● WHAT IS EXPECTED:
In the entries below, identify every line with the string "Given" and copy it.

● AVAILABLE RECORDS:
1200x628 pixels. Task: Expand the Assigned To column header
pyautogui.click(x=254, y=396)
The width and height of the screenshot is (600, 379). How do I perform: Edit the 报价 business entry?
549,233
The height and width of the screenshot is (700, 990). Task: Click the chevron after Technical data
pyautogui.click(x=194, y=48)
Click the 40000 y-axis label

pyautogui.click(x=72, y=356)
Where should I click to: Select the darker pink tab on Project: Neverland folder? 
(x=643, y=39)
--
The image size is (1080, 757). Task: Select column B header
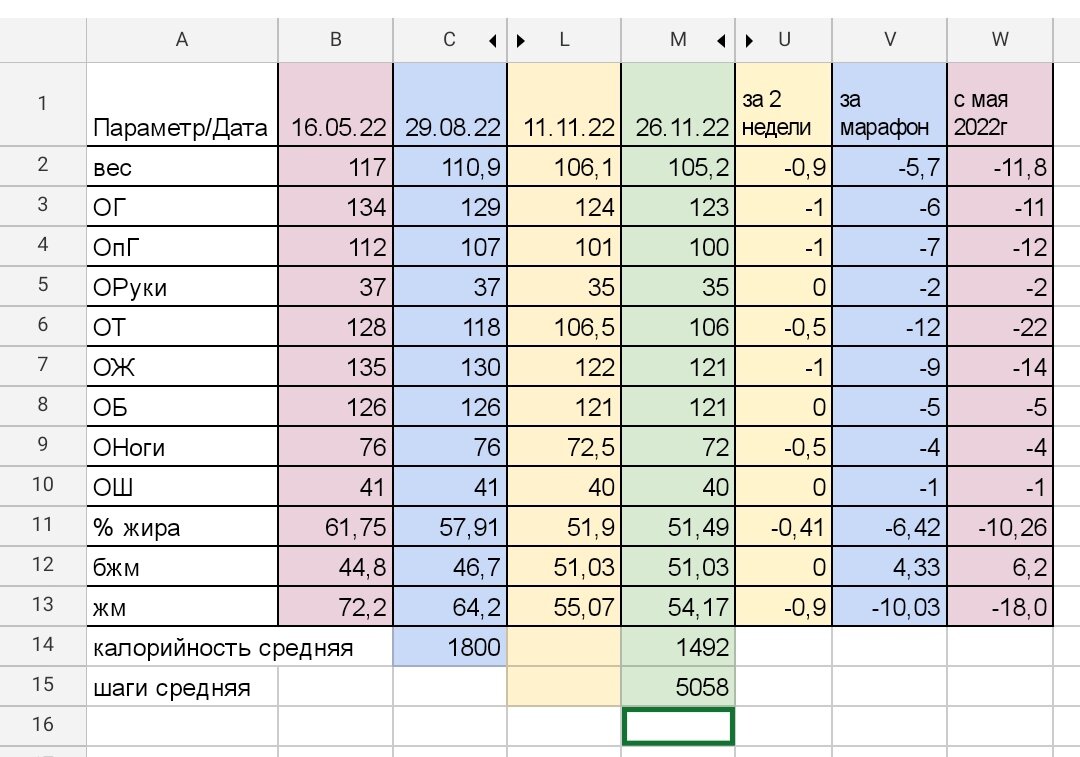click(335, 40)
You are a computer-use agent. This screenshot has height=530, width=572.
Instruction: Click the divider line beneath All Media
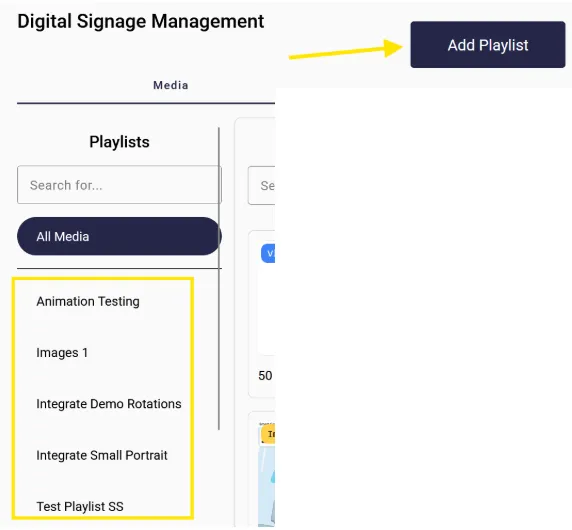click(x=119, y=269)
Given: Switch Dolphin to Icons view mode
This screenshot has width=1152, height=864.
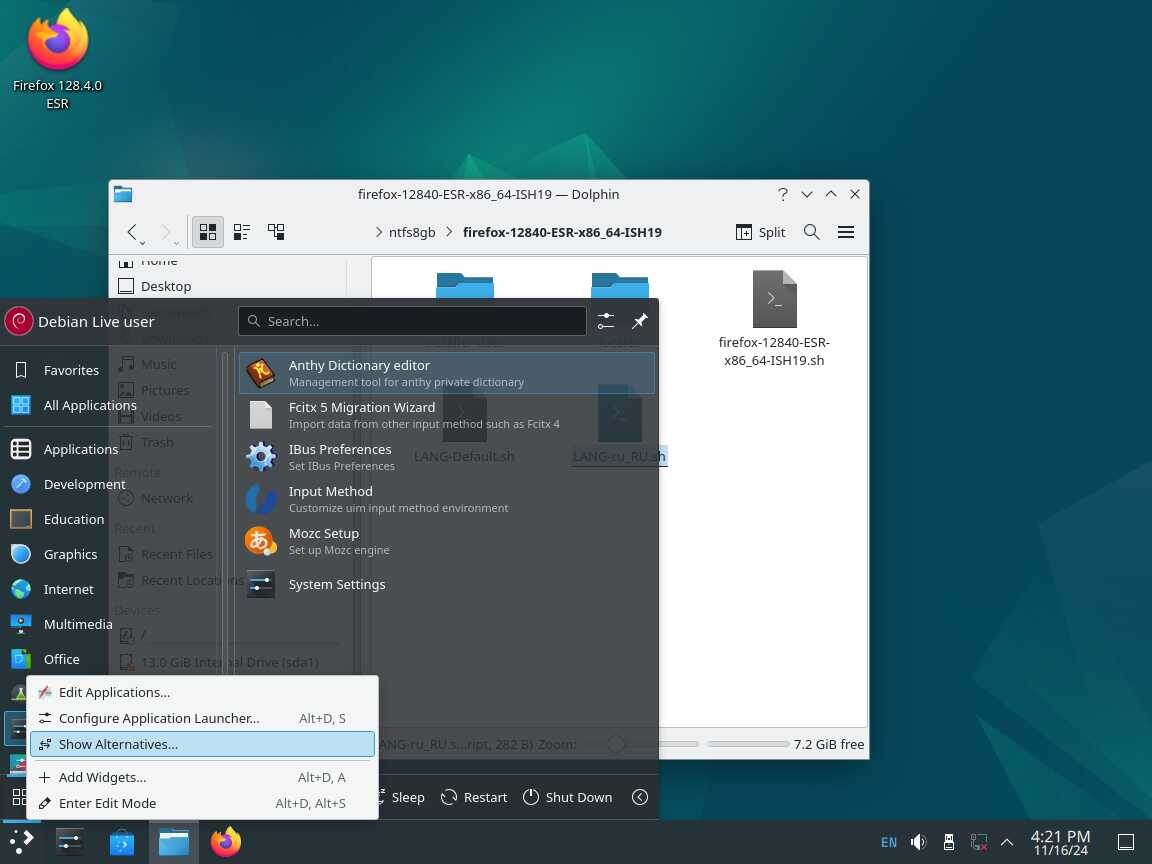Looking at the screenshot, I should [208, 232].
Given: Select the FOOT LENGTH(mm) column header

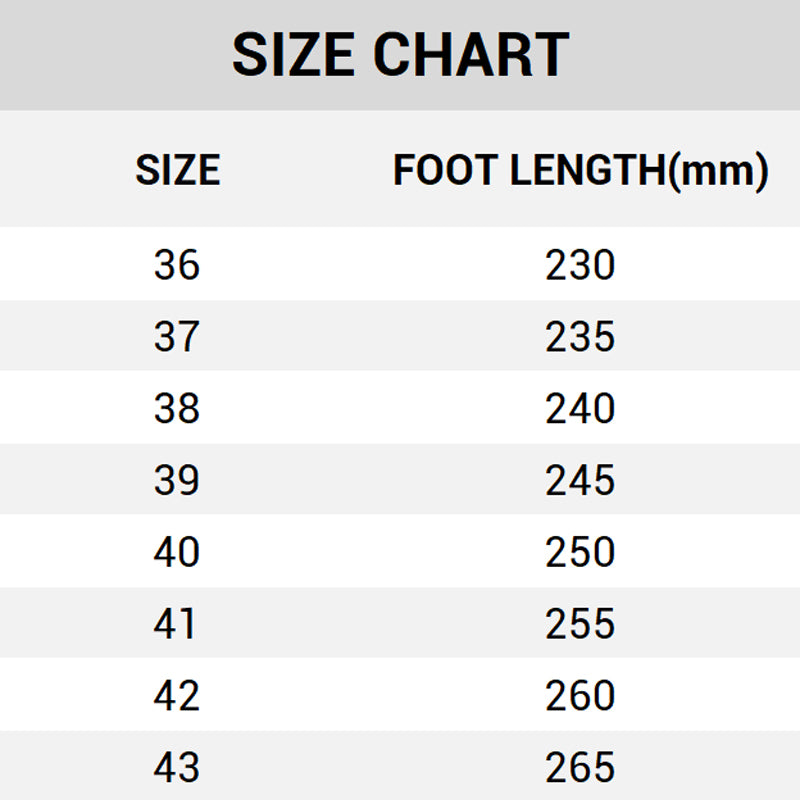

● WRITTEN RESPONSE:
Given: Switch Dolphin to Icons view mode
Given: Select the FOOT LENGTH(mm) column header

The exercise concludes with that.